Texas must face need to treat the mentally ill — and not in our jails

One of the hold cells in the processing section of the Tarrant County jail.
One of the hold cells in the processing section of the Tarrant County jail. pmoseley@star-telegram.com

We are failing people with mental illness and the Texas taxpayers who contribute to their care.

We can change that.

Incarceration and punishment don’t treat mental illness any more than they treat diabetes or cancer, yet jails in Texas are serving as our largest mental health institutions.

JPS Health Network is Tarrant County’s publicly supported healthcare system. We operate our community’s only psychiatric emergency center, as well as inpatient and outpatient behavioral health services.

We experience about 8,200 behavioral health patient encounters every month, with about 1,500 of those in the emergency center.

This is not just a Texas issue.

A 2015 study by Mental Health America revealed people with mental illness account for more than half of county jail populations across the country.

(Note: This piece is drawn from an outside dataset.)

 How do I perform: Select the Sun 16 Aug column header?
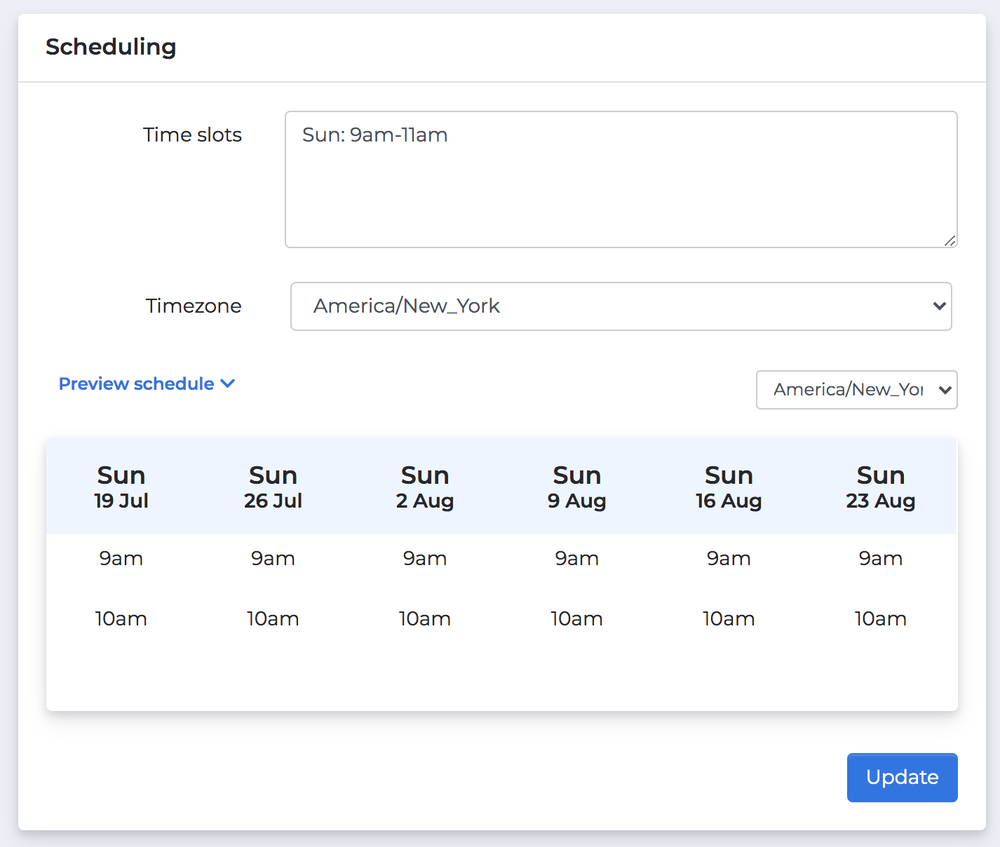click(x=729, y=486)
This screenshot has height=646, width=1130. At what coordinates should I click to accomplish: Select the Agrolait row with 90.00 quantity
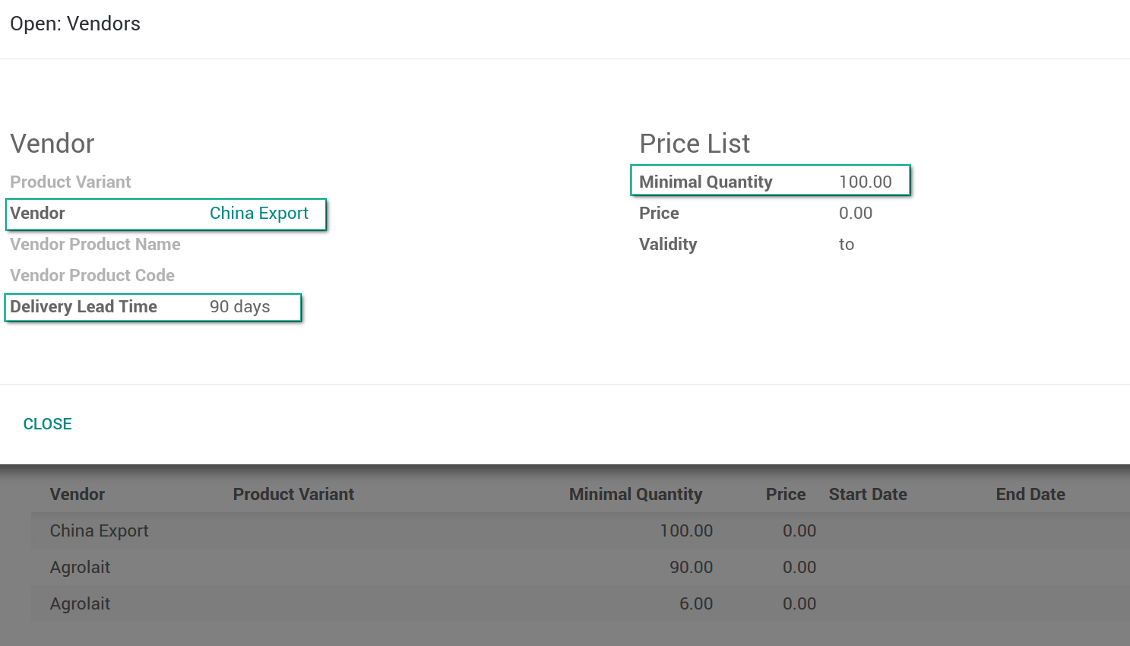point(80,568)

In Texas, that’s 38,000 people who suffer from mental illness and repeatedly end up in jail.

Many are accused of nonviolent offenses, yet law enforcement often has to arrest them because no viable treatment options are available.

Texas spends $650 million annually in local justice system costs for only 38,000 people whose mental illness and substance use disorders are inadequately treated, according to the Meadows Mental Health Policy Institute.

At the Tarrant County jail, MHMR of Tarrant County provides mental health screening and treatment — for $2.3 million a year.

The Mental Health Unit of the Harris County jail, where more than a quarter of the 9,000 or so inmates take medication for mental illness, can treat almost 250 inmates a day.

Such services aren’t available for many counties and are often nonexistent for municipal jails.

Broader, more proactive strategies are required to divert those entering the criminal justice system with mental illness to treatment programs.

However, diversion is not a practical solution when inpatient and community-based care options are inadequate.

Those evaluated as not competent to stand trial stay in jail until a state hospital bed is available for competency restoration.

As many as 400 of these patients remain jailed rather than receiving restorative care today due to the lack of a state hospital bed and no funding for local competency restoration options.

The picture is equally bleak for those who need access to state hospital beds from a civil commitment.

In 2014, the number of state hospital beds occupied by patients from the criminal justice system who have been evaluated as not competent to stand trial surpassed those used by civilly committed patients.

With lengths of stays 4-5 times longer for these criminal justice system patients, this trend will all but eliminate access to state hospital beds for those committed through the civil process.

The state’s 2015 study found an unmet state need for 570 hospital beds, with an additional 607 beds needed to keep up with population growth over the next decade.

Despite the state funding 28 beds in Tarrant County, on any given day eight to 10 people in our community are waiting for a bed at the state hospital.

And there’s more. Unless we address our state’s inadequate behavioral health workforce our efforts for facilities will continue to be thwarted.

According to analysis reported in the Hogg Foundation’s Mental Health Workforce in Texas Policy Brief, 185 out of 254 Texas counties were without a single psychiatrist in 2015, leaving more than 3 million Texans in counties without access to a psychiatrist.

The Meadows Mental Health Policy Institute identified Texas as having only 76 psychiatrists per million residents, compared to the national average of 129 psychiatrists per million residents.

Recent bills in the Texas Legislature to create medical education loan repayment programs for psychiatric residents are a great start, but they aren’t enough.

We must fund additional psychiatry residency slots, enhance the ability to use technology to deliver care, create reciprocity for psychiatrists licensed in other states, and find incentives to persuade those who complete medical school and/or a residency in our great state to set up their practices here.

Texas needs to stop spending tax dollars on incarceration and start investing where those dollars can make a real difference — jail diversion programs, inpatient beds and expanded psychiatric residency programs.

Robert Earley is president and CEO of JPS Health Network, Tarrant County’s publicly supported healthcare system. A former state legislator, he serves on the board of Meadows Mental Health Policy Institute.